__Do this__:
Reproduce each of the following lines word for word, keeping their order and punctuation unchanged.

-------- Excerpted records

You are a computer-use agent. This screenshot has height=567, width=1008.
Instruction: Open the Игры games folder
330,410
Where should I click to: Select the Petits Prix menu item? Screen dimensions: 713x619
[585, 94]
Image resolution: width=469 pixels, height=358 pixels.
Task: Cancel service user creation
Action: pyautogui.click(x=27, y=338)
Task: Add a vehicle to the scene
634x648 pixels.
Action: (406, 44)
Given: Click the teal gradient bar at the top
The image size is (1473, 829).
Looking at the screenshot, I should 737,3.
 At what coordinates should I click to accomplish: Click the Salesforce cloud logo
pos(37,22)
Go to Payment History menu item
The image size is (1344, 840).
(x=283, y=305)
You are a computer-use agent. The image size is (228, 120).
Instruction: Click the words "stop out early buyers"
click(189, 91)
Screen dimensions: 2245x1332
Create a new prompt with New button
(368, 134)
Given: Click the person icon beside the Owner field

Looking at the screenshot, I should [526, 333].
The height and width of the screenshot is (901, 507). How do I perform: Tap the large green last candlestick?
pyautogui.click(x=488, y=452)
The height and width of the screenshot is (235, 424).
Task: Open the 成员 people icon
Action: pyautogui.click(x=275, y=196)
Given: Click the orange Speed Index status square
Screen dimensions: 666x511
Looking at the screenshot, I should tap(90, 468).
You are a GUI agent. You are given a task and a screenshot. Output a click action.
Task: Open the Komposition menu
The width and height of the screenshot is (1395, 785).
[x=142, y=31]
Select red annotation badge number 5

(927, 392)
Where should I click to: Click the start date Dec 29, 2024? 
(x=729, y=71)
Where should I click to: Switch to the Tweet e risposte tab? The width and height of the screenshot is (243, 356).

----------------

__The solution__:
You are a computer-use agent. This screenshot has height=567, width=1008.
Instruction: Open the Игры games folder
330,410
Where should I click to: Select the Petits Prix menu item? Screen dimensions: 713x619
[585, 94]
Image resolution: width=469 pixels, height=358 pixels.
Task: Cancel service user creation
Action: pyautogui.click(x=27, y=338)
Task: Add a vehicle to the scene
634x648 pixels.
Action: (406, 44)
Given: Click the teal gradient bar at the top
The image size is (1473, 829).
Looking at the screenshot, I should 737,3.
 At what coordinates should I click to accomplish: Click the Salesforce cloud logo
pos(37,22)
Go to Payment History menu item
The image size is (1344, 840).
(x=283, y=305)
You are a computer-use agent. The image size is (228, 120).
Instruction: Click the words "stop out early buyers"
click(189, 91)
Screen dimensions: 2245x1332
Create a new prompt with New button
(368, 134)
Given: Click the person icon beside the Owner field

Looking at the screenshot, I should [526, 333].
The height and width of the screenshot is (901, 507). How do I perform: Tap the large green last candlestick?
pyautogui.click(x=488, y=452)
The height and width of the screenshot is (235, 424).
Task: Open the 成员 people icon
Action: pyautogui.click(x=275, y=196)
Given: Click the orange Speed Index status square
Screen dimensions: 666x511
Looking at the screenshot, I should tap(90, 468).
You are a GUI agent. You are given a task and a screenshot. Output a click action.
Task: Open the Komposition menu
The width and height of the screenshot is (1395, 785).
[x=142, y=31]
Select red annotation badge number 5

(927, 392)
Where should I click to: Click the start date Dec 29, 2024? 
(x=729, y=71)
Where should I click to: Switch to the Tweet e risposte tab? The width and height of the screenshot is (243, 356).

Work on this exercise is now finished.